● Recorded data
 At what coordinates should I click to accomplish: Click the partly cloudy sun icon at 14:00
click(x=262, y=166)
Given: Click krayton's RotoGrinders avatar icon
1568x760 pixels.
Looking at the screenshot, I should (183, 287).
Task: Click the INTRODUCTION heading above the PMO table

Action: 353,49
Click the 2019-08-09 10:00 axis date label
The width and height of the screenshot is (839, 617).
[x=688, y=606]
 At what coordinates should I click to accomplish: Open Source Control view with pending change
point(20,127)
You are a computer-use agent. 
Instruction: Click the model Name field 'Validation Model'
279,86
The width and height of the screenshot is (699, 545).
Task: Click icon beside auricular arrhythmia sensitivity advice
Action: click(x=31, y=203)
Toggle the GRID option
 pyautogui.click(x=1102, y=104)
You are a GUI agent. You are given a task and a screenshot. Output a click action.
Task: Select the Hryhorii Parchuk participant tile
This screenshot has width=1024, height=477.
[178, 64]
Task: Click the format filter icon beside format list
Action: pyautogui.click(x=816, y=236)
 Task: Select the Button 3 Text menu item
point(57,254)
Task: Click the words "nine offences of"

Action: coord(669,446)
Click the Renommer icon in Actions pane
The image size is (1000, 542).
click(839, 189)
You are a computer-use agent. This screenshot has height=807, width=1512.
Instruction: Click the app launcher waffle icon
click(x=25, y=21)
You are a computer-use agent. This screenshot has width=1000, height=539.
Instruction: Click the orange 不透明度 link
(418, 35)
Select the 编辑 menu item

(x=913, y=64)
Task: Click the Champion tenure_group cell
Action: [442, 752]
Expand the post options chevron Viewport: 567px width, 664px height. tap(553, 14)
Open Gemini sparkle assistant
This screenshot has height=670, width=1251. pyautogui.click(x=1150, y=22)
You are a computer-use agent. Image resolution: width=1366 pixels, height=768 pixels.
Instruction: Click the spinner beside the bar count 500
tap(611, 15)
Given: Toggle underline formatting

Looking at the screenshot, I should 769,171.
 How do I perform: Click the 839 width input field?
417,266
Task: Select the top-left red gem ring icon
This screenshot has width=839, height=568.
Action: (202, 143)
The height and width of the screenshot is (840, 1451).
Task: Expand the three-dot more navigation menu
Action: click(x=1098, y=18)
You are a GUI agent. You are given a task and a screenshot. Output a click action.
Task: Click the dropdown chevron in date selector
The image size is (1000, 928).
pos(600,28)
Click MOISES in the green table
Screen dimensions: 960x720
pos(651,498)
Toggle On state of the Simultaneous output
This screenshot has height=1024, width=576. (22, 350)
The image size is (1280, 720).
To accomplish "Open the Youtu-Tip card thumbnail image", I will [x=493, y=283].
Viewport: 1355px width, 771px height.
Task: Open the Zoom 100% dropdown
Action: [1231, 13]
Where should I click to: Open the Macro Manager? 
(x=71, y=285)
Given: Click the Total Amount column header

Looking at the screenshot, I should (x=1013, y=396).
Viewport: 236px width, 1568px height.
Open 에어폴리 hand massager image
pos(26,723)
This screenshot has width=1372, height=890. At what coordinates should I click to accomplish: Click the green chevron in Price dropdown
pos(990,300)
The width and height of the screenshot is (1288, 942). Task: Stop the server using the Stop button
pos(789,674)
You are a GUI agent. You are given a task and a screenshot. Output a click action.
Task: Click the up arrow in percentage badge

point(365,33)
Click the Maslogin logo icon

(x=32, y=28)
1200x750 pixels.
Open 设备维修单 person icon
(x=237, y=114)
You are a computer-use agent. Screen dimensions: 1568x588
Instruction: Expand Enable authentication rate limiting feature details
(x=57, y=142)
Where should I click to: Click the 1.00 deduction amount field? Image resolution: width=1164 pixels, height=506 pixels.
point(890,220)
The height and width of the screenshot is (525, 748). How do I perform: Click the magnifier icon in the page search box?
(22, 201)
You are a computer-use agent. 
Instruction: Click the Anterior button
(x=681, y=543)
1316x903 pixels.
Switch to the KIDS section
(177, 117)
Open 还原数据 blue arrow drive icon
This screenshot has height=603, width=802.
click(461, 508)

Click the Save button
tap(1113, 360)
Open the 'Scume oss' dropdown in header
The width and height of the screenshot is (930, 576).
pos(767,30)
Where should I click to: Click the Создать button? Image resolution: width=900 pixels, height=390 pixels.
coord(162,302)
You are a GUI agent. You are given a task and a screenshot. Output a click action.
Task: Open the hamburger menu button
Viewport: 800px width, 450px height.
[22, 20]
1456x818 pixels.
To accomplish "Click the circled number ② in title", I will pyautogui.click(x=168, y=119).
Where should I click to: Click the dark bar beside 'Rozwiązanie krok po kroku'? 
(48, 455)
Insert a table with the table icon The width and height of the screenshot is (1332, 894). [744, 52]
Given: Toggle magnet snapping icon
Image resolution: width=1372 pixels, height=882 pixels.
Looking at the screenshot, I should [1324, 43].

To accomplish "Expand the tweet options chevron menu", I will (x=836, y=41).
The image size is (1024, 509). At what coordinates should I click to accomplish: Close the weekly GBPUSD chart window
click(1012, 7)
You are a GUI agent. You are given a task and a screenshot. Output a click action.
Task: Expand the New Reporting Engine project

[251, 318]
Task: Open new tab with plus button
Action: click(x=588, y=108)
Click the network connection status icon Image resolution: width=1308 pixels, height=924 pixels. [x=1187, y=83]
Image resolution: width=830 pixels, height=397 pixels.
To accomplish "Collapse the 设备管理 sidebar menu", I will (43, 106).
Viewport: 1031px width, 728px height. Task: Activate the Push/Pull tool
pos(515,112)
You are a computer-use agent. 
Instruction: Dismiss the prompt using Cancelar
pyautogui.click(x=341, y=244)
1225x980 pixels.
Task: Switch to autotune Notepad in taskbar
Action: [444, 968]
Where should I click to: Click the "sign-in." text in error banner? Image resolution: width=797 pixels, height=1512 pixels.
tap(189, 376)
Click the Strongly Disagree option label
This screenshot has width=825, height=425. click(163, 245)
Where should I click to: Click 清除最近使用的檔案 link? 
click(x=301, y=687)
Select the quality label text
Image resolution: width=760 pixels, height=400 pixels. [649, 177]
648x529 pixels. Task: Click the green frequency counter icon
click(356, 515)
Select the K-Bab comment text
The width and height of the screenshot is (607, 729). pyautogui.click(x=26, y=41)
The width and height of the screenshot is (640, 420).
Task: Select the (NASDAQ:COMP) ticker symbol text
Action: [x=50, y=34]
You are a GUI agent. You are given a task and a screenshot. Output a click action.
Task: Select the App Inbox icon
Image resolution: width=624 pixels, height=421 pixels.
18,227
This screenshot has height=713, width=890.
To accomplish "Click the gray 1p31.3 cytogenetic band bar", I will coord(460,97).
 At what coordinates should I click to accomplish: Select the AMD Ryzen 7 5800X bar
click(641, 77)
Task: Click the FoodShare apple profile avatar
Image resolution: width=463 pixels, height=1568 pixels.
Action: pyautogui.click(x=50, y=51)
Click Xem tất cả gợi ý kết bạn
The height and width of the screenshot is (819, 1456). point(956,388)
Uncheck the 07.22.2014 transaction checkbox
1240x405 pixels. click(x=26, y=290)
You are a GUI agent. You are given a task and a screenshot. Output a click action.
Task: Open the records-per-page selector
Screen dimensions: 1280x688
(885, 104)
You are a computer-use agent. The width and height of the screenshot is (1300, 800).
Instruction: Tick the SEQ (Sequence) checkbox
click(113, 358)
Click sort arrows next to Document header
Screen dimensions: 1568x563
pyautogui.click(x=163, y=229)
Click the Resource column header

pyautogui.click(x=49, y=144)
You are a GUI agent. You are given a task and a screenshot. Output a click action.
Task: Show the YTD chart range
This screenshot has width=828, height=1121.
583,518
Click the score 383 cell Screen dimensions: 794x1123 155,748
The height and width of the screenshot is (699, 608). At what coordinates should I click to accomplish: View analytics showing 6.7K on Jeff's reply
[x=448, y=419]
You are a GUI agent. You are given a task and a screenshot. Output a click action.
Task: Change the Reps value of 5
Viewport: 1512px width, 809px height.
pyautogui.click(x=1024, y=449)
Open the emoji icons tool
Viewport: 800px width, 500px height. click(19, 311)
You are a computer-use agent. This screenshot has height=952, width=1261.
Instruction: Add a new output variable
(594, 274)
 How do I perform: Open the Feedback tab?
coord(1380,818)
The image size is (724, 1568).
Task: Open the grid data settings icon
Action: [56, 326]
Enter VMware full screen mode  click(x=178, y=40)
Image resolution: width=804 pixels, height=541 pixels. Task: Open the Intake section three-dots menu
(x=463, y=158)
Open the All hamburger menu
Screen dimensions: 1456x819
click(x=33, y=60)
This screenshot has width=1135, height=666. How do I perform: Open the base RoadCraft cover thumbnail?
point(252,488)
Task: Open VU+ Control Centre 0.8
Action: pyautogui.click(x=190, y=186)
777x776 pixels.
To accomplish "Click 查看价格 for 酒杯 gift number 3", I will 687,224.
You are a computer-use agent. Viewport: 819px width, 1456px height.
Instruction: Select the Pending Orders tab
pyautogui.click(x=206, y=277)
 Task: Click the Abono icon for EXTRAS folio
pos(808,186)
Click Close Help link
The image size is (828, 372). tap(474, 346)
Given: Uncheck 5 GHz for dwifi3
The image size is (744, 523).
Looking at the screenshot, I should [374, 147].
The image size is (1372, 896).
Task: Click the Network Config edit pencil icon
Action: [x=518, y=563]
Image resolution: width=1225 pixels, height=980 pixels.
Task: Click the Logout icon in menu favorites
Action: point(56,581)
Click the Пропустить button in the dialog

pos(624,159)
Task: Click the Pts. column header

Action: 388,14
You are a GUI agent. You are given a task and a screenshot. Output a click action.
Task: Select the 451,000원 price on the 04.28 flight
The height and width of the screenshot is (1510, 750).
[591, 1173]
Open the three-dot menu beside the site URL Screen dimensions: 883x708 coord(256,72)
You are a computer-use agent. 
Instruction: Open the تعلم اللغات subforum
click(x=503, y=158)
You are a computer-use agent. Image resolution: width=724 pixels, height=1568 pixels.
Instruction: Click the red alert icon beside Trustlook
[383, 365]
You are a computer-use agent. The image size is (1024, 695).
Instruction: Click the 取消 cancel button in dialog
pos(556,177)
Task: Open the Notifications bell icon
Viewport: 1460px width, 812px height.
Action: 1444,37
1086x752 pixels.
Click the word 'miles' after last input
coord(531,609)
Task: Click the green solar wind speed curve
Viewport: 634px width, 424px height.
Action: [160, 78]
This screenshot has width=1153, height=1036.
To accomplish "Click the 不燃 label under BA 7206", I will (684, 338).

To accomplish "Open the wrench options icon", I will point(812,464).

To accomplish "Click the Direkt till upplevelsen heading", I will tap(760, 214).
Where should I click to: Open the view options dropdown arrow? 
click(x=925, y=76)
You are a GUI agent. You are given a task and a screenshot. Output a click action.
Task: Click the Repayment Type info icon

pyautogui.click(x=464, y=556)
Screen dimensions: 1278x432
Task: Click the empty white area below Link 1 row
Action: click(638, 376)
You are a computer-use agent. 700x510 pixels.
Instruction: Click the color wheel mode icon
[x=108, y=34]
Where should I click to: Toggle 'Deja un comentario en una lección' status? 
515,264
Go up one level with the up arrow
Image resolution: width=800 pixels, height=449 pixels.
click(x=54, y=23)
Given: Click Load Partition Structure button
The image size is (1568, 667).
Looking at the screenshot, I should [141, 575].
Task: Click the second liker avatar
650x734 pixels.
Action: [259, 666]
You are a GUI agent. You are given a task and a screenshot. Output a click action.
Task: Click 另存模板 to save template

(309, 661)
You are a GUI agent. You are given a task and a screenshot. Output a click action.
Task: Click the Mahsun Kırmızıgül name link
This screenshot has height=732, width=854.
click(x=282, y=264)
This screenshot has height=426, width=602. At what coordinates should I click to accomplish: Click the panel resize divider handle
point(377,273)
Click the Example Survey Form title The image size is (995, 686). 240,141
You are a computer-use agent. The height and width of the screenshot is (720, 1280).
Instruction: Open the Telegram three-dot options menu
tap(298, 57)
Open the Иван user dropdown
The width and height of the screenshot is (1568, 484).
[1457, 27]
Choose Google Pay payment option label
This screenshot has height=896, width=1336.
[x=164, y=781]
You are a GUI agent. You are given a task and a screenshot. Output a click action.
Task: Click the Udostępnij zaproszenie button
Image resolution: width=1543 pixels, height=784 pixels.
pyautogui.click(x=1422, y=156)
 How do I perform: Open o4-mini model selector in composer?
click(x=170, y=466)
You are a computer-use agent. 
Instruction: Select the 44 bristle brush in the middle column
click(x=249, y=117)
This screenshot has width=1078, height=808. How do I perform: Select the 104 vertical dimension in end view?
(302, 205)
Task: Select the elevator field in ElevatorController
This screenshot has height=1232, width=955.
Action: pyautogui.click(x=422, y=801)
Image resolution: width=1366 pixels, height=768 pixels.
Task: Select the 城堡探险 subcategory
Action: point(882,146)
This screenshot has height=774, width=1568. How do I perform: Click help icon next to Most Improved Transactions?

● Problem requirements
Scan the lines above for "title", then copy every one that has it.

● Task result
To accomplish "Click the circled number ② in title", I will pyautogui.click(x=168, y=119).
Click the Example Survey Form title The image size is (995, 686). 240,141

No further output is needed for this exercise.